A small recommendation about subscriptions

One final observation, which is not about HelioPeak specifically but about the category. In 2026, the trend across software is increasingly toward subscription pricing, including for solar monitoring. Some of the apps in this article use subscription models; others stick with one-time purchases. The arguments for and against subscriptions are well-rehearsed in software circles, but for solar monitoring specifically, there is one consideration worth flagging.

Solar panels are a 25-year investment. The data they produce is, in some sense, also a 25-year asset. Paying a subscription for 25 years adds up to significantly more than a one-time purchase, even for a relatively inexpensive subscription. €5 per year for 25 years is €125. €10 per year for 25 years is €250. Both are larger numbers than any of the one-time purchase prices in this article.
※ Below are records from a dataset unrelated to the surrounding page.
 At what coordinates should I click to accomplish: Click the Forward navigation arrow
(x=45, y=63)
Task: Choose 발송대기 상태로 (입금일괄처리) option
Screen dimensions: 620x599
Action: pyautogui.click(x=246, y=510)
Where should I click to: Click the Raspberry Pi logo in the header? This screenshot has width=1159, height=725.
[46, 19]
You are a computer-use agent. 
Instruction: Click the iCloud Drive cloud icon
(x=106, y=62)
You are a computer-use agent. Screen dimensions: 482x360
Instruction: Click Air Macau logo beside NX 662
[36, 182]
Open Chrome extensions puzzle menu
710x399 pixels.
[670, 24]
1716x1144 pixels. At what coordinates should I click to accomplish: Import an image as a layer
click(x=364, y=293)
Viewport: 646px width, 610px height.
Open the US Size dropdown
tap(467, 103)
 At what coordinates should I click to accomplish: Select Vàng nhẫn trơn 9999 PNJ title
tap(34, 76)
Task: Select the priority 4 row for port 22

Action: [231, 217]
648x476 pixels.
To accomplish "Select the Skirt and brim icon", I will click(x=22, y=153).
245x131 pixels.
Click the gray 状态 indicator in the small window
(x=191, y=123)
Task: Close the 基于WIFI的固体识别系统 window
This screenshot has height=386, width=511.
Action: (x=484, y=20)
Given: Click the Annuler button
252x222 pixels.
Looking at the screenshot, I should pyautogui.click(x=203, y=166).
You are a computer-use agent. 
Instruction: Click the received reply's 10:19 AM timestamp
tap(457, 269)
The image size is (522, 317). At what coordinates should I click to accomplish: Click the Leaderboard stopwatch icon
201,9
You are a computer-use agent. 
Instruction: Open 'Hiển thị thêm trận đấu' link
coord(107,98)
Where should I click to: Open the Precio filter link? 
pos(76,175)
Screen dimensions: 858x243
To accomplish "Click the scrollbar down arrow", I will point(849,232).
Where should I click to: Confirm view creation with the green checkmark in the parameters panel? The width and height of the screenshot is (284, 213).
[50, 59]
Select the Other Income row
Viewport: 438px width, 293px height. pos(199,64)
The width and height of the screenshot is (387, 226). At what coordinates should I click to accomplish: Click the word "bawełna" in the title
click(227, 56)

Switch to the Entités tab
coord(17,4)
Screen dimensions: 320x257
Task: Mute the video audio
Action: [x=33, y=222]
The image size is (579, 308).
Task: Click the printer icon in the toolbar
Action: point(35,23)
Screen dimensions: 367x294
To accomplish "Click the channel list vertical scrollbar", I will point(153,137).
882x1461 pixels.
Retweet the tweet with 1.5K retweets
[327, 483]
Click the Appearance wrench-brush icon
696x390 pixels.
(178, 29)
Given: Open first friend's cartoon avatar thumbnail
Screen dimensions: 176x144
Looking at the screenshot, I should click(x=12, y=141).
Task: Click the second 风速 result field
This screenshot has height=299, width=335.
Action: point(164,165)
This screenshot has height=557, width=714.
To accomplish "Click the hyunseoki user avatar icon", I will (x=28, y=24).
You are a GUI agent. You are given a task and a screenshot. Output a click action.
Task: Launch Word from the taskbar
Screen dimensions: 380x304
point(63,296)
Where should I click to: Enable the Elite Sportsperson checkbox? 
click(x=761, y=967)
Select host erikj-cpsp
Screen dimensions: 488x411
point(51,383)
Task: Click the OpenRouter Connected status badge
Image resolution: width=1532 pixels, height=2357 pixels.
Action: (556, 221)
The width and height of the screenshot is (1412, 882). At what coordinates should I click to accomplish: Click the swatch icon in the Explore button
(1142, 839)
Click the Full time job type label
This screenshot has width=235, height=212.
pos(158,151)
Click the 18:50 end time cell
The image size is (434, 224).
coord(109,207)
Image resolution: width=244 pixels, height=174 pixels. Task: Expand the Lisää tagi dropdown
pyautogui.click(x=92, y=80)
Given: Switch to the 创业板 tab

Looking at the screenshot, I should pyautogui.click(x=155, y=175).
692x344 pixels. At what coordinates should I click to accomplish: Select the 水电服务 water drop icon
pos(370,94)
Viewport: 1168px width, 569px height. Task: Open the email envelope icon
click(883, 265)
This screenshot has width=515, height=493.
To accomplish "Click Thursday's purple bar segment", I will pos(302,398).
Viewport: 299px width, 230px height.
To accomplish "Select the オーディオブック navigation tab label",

This is not an argument against subscriptions in general; ongoing revenue genuinely funds ongoing development, and an actively developed app may be worth €5 per year. It is an argument for thinking about what you are paying for over the lifetime of your solar installation, not just over the next year. If the subscription pays for active development that you value, it is worth it. If you have been paying it on autopilot and the app has not meaningfully changed in three years, it might be worth reviewing.

The right answer for any specific owner depends on what features they actually use and what pricing model they prefer. The wrong answer is to not think about it at all.

Closing

The iOS solar monitoring landscape in 2026 is small but mature. Four serious PVOutput apps, several capable manufacturer apps, the Home Assistant route for technical users, and the PVOutput website as a fallback for everyone. The choice between them is genuinely a matter of personal preference and use case, not of one app being objectively better than the others.

The thing that matters more than the app choice, in the end, is having the data in a format that outlives the app. PVOutput as a backbone does this. Whatever app you use to read that data is replaceable; the data itself, sitting in your PVOutput account, is what compounds value over the 25 years your panels are on the roof.

Pick whichever app gives you the daily reading experience you want, and trust that the data underneath is portable. If the app changes, the data does not. That is the whole point of the independent layer.